In ihrer Arbeit setzt sie Kulturtechniken als konzeptionelle Modelle für die Herstellung ein und untersucht deren topologische Eigenschaften und lokale Regeln für die Anwendung im Computational Design.

Sie ist Visiting Associate Professor am Pratt Institute und Dozentin an der University of Pennsylvania und war Lehrstuhlinhaberin für Design und Gebäudegestaltung an der Technischen Universität Berlin. Sie studierte an der Columbia University als Fulbright-Stipendiatin, an der Architectural Association School of Architecture in London mit einem Stipendium des Deutschen Akademischen Austauschdienstes und an der Technischen Universität Berlin.

Frau Baurmann erhielt Designpreise von der Empire State Development Corporation für ihren 9/11-Memorial-Vorschlag, einen New York State Council on the Arts Grant, Wettbewerbsplatzierungen des van Alen Instituts, der RWTH Aachen, den Honor Award for Excellence in Design, Columbia University und Nominierungen für das PS1 Young Architects Program in 2003 und 2009. Als Projektarchitektin entwarf und baute sie eine Kirche und ein Gemeindehaus in Frankfurt, Deutschland.

Ihre Arbeiten wurden international veröffentlicht und ausgestellt. Ihre Texte erschienen in Detail, Bauwelt, dem Cornell Journal of Architecture und dem Pidgin Magazine.

 

PROVOCATION

„The Hyperstitch“ untersucht die Machbarkeit von Strukturen, die leicht und flexibel, aber dennoch widerstandsfähig sind. Unter Rückgriff auf Kulturtechniken der Faserkunst werden die geometrischen und räumlichen Qualitäten von Häkelstoffen durch die Anwendung lokaler Regeln untersucht, die globale tektonische Eigenschaften und Materialeffekte beeinflussen.

Beim Häkeln wird eine einzelne Linie – der Faden – aktiviert, um eine elastische Oberfläche zu erzeugen, indem er sich um und durch einen leeren Kern bewegt. Die Topologie eines gehäkelten Stoffes ist relativ komplex: Der Faden beschreibt einen wellenförmigen Weg entlang jeder Reihe, wobei die Schlingen einer Reihe durch die Schlingen der vorherigen gezogen werden. Im Gegensatz zu anderen Funktionsmaterialien kodiert gehäkeltes Gewebe während des Herstellungsprozesses physikalische Eigenschaften innerhalb des Materials.

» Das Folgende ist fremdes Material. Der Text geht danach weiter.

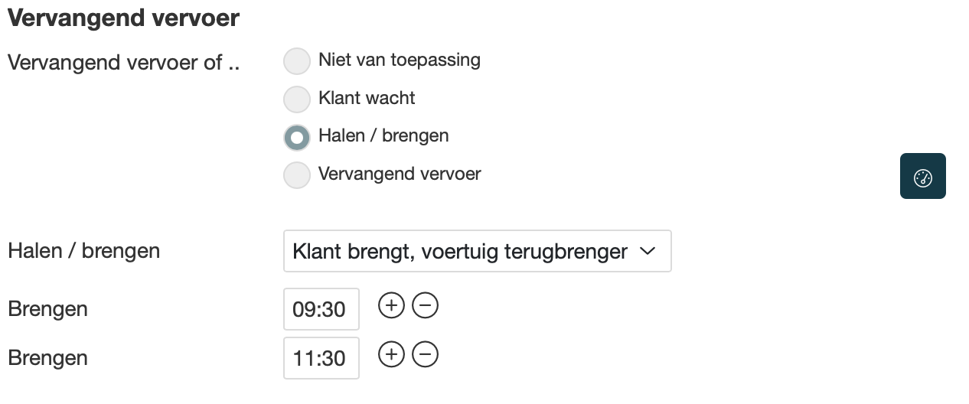Click the dark gauge dashboard icon button

[x=922, y=176]
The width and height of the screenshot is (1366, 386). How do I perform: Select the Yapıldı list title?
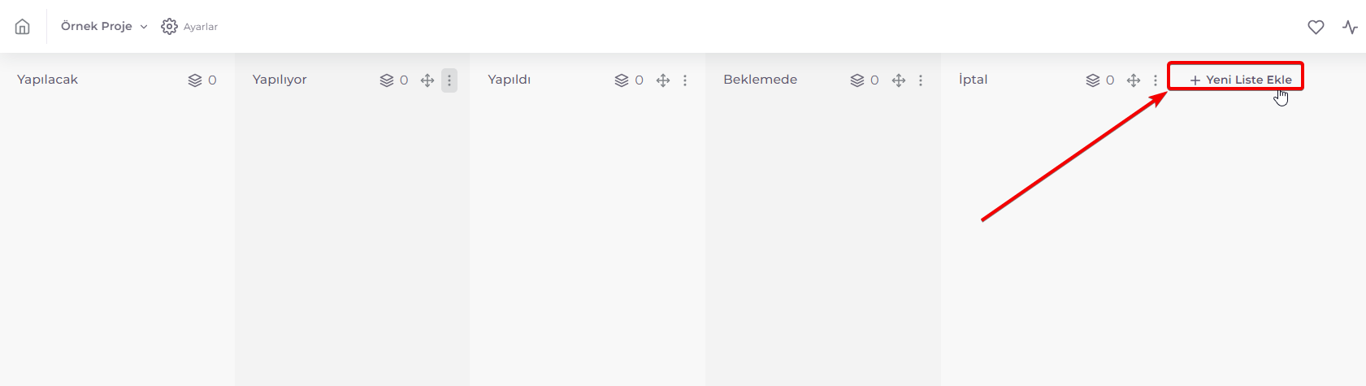(510, 80)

Beim Häkeln ist es möglich, aus einem einzigen Faden eine ganze Fläche mit mehreren Elementen zu erzeugen. Gehäkeltes Gewebe kann lokale Regeln des Zu- und Abnehmens, des vorübergehenden Innehaltens und des anschließenden Wiederaufnehmens festlegen, so dass das Gewebe aufgespalten und später wieder zusammengefügt werden kann. Es kann dreidimensionale Volumina durch exponentielles Wachstum der Einheiten erzeugen oder durch das Trennen und anschließende Flechten, Kreuzen und Zurückverweisen seiner eigenen Materialität.

„The Hyperstitch“ überträgt diese handwerkliche Technik in den digitalen Bereich und zielt darauf ab, das Material in großflächige architektonische und technische Anwendungen zu extrapolieren, indem es seine Grenzen im häuslichen Bereich aufhebt. Der Austausch von Steifigkeit als technisches Kriterium mit der Dehnbarkeit und gleichzeitigen Festigkeit des gehäkelten Stoffes ermöglicht das Design von biegsamen Infrastrukturen, die als vermittelnde Einheit zum Schutz von Lebensräumen in unbeständigen Umgebungen eingesetzt werden können.